Set down exactly the lines that run from the one containing "You are a computer-use" to the end of the material below, both included, without pictures.

►

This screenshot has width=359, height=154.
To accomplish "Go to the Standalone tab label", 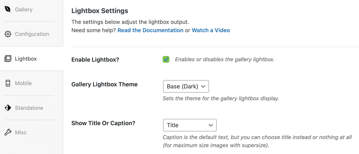I will tap(29, 108).
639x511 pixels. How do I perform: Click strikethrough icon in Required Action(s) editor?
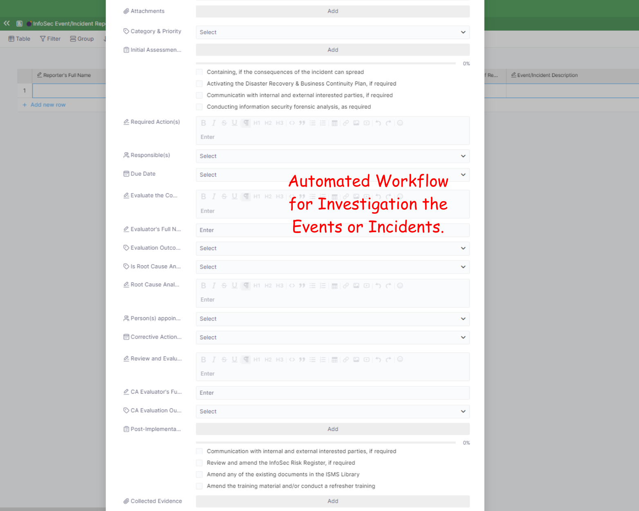point(224,123)
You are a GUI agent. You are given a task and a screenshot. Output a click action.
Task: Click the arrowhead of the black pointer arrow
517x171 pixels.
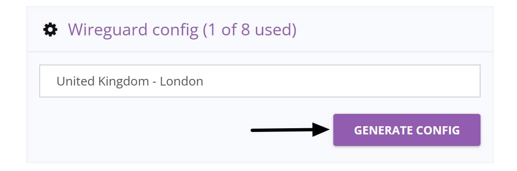[x=321, y=130]

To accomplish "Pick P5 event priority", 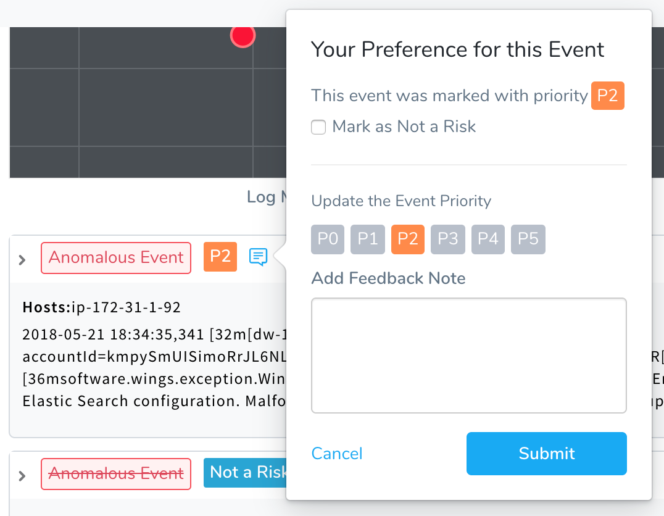I will (x=528, y=239).
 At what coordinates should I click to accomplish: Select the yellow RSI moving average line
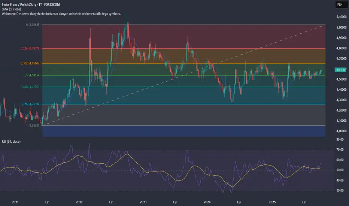pyautogui.click(x=127, y=154)
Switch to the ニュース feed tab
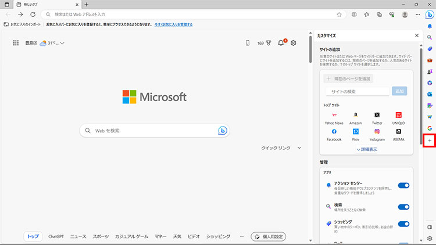 (78, 237)
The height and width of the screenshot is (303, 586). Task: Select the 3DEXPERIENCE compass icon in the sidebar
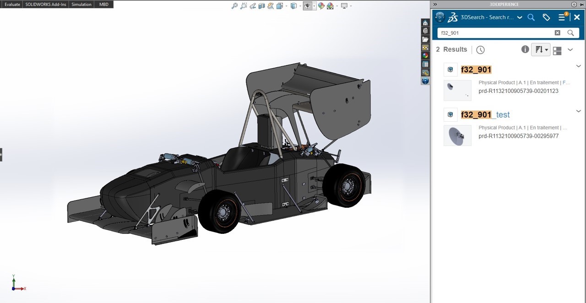425,81
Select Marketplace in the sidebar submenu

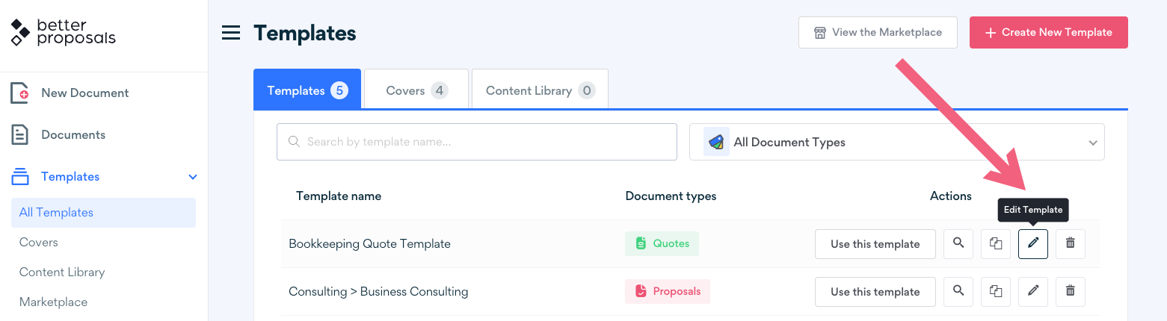click(53, 302)
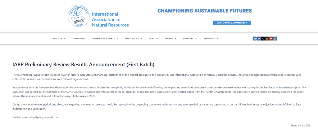Open the Resources dropdown menu
This screenshot has height=132, width=318.
(x=211, y=39)
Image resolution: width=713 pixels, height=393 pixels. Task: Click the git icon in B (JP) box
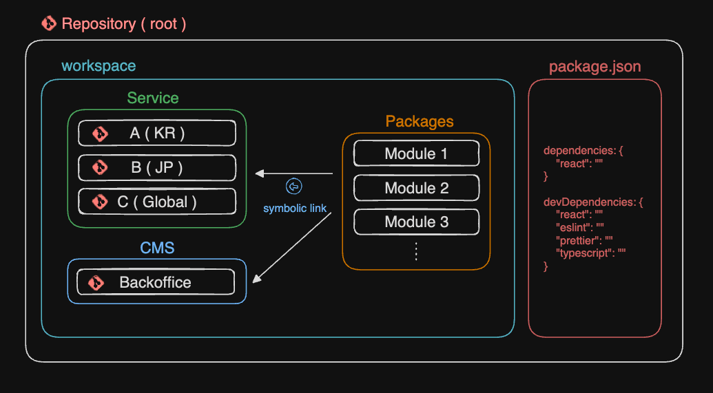pos(101,167)
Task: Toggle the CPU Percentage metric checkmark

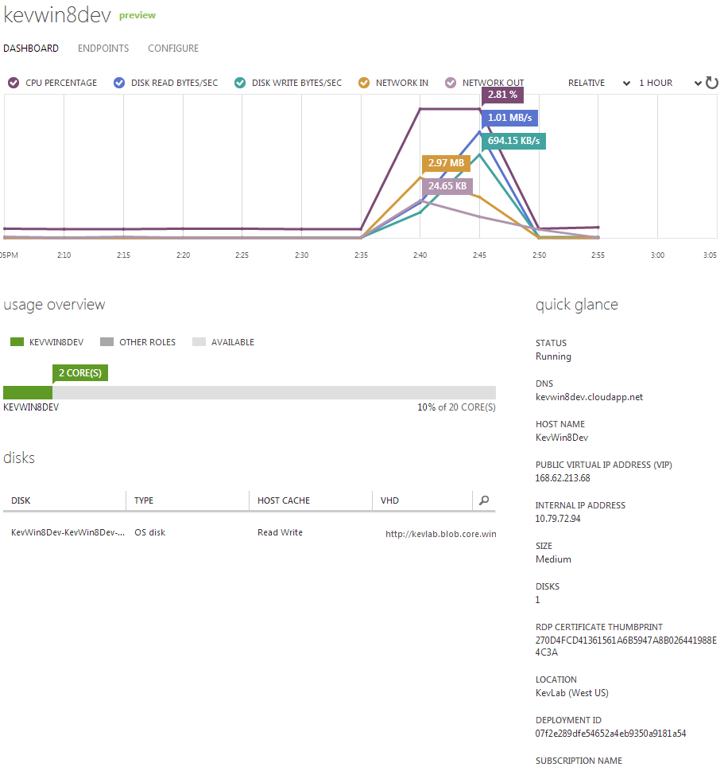Action: (x=14, y=83)
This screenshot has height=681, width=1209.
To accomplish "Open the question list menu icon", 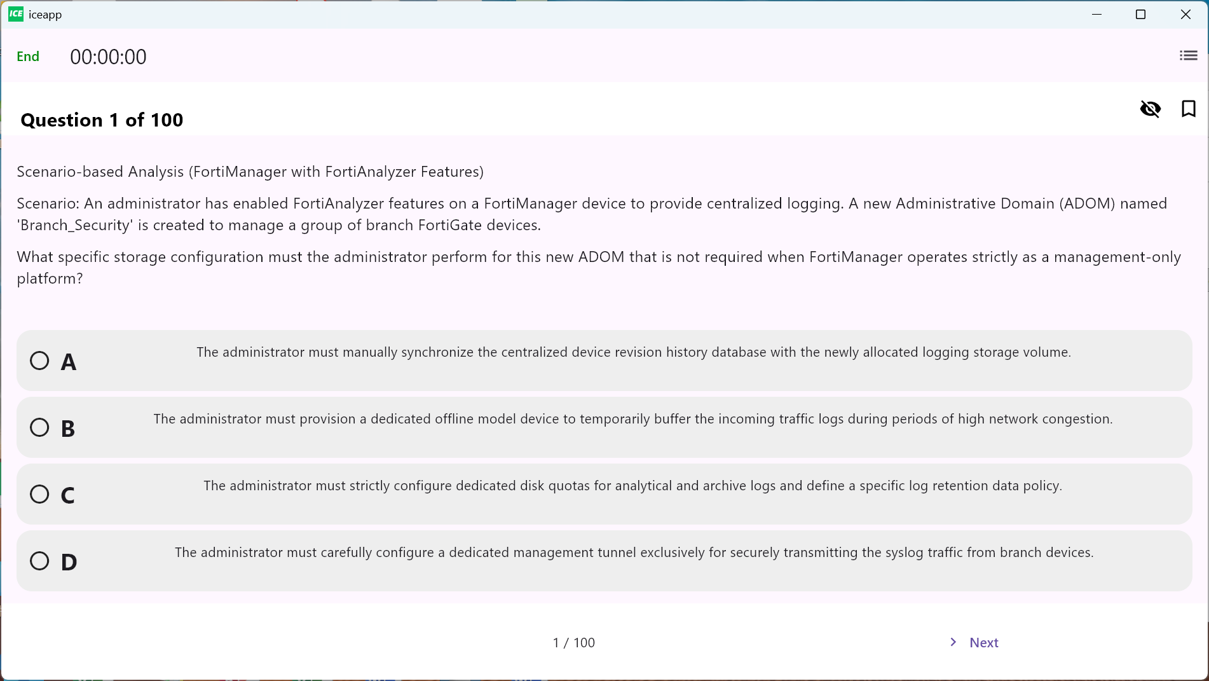I will click(x=1188, y=56).
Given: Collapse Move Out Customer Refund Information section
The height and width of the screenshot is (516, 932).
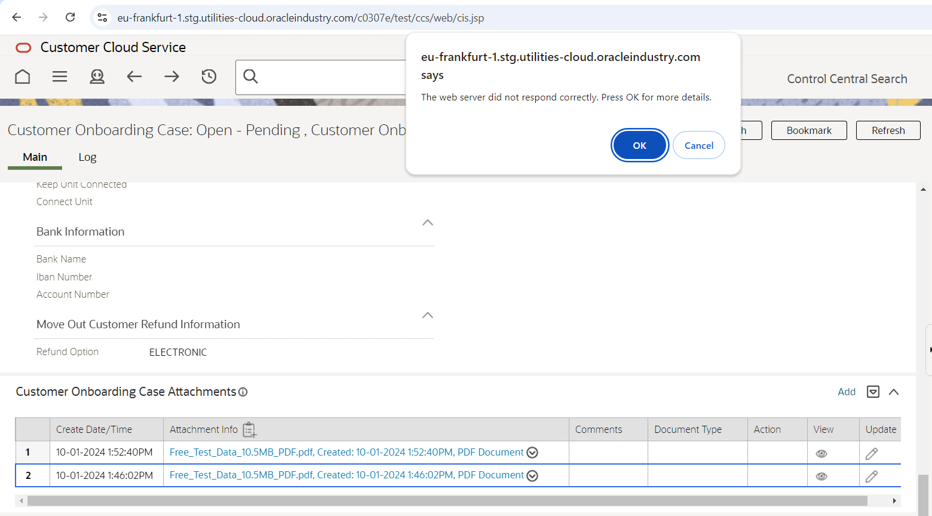Looking at the screenshot, I should 428,316.
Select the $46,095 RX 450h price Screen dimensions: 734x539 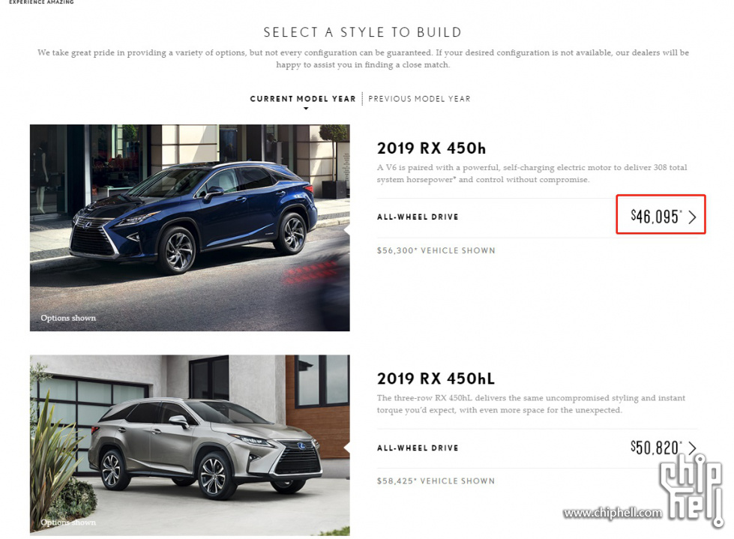656,216
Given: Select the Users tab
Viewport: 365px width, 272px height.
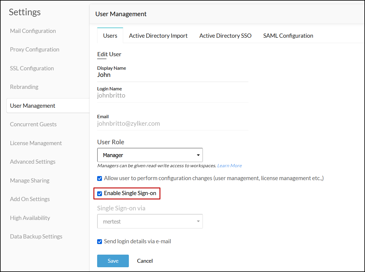Looking at the screenshot, I should coord(110,36).
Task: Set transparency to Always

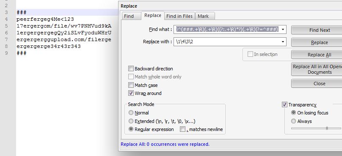Action: (294, 121)
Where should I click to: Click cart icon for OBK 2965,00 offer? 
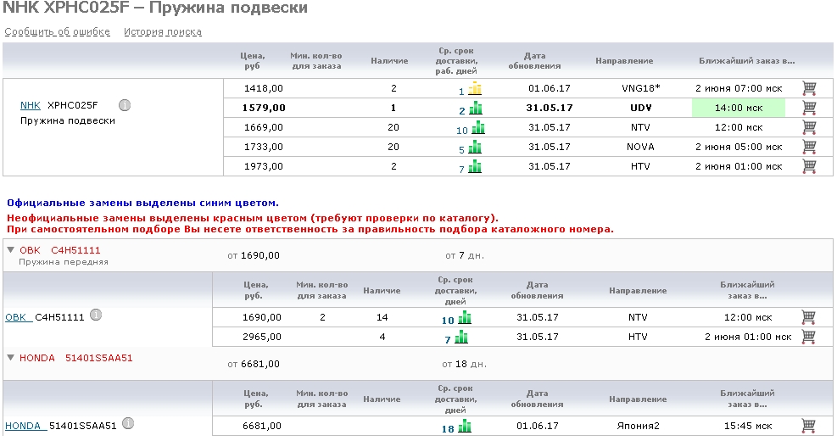[809, 337]
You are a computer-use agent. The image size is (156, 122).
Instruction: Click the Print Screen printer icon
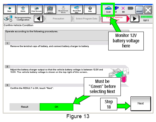[36, 10]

◄

__Reply__.
You are a computer-use agent. The image size is (156, 122).
Instruction: Click the Print Screen printer icon
[36, 10]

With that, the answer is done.